Common mistakes are worth naming because they are so familiar:
- Using jargon: Technical language can sound efficient to staff but confusing to the person receiving care. Plain English is usually safer.
- Rushing silence: Some people need longer to process and reply. Filling every pause can shut communication down.
- Assuming agreement: A nod may mean politeness, not clear consent or real understanding.
- Talking over the person: Family members and colleagues may add useful context, but the person should not disappear from the exchange.
- Treating behaviour as the whole story: Agitation, withdrawal, or refusal may be signs that the communication method has failed.
Conclusion and next step
Barriers to communication in health and adult social care include far more than speech problems or language differences. Hearing loss, sight loss, dementia, stroke, learning disability, autism, low literacy, anxiety, pain, noise, poor routines, and rushed systems can all get in the way. Often these barriers overlap. A person may be tired, hard of hearing, frightened, and surrounded by unfamiliar staff at the same time.

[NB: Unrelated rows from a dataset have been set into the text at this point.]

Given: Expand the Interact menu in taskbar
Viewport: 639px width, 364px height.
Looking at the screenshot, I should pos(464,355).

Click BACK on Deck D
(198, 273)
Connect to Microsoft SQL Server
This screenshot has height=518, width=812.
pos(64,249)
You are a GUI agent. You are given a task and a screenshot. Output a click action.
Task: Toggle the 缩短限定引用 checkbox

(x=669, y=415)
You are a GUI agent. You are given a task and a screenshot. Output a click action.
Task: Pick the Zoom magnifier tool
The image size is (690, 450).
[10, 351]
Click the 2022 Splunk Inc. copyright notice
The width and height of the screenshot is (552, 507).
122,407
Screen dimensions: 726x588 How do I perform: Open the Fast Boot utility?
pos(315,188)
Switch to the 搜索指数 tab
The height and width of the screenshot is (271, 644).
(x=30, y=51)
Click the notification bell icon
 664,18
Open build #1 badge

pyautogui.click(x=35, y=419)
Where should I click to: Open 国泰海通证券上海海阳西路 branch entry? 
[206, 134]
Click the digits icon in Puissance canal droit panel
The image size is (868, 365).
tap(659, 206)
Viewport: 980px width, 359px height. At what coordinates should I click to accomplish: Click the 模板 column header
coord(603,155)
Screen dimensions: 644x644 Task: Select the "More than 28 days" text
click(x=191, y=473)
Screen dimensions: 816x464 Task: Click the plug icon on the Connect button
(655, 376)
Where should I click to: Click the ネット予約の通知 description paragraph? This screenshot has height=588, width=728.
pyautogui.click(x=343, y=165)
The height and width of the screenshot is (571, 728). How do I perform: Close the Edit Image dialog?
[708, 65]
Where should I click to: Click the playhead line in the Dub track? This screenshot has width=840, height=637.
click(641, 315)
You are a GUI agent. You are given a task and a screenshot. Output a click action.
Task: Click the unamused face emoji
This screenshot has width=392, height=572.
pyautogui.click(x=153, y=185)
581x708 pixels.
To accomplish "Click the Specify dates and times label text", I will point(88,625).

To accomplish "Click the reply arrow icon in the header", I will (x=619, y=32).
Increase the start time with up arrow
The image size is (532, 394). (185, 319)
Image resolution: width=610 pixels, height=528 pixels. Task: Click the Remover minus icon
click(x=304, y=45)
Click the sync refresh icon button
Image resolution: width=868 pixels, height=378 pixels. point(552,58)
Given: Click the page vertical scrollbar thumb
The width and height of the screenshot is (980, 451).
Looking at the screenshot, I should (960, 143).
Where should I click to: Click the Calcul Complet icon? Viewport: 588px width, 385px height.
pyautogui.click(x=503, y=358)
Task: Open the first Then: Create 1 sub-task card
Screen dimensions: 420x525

Poor communication can lead to confusion, distress, loss of dignity, missed symptoms, weaker consent, and support that feels impersonal. For staff, it can lead to repeated work, avoidable mistakes, and strained relationships. Clear communication will not fix every difficulty in care. It can, however, reduce risk, protect choice, and help people feel seen and heard.
The next step is usually simple. Look at the interaction, not just the individual. Ask what in the setting, timing, language, or routine might be blocking the message. Then adapt. That shift can change the whole quality of care.
“Communication is not separate from care. It is one of the ways care is delivered.”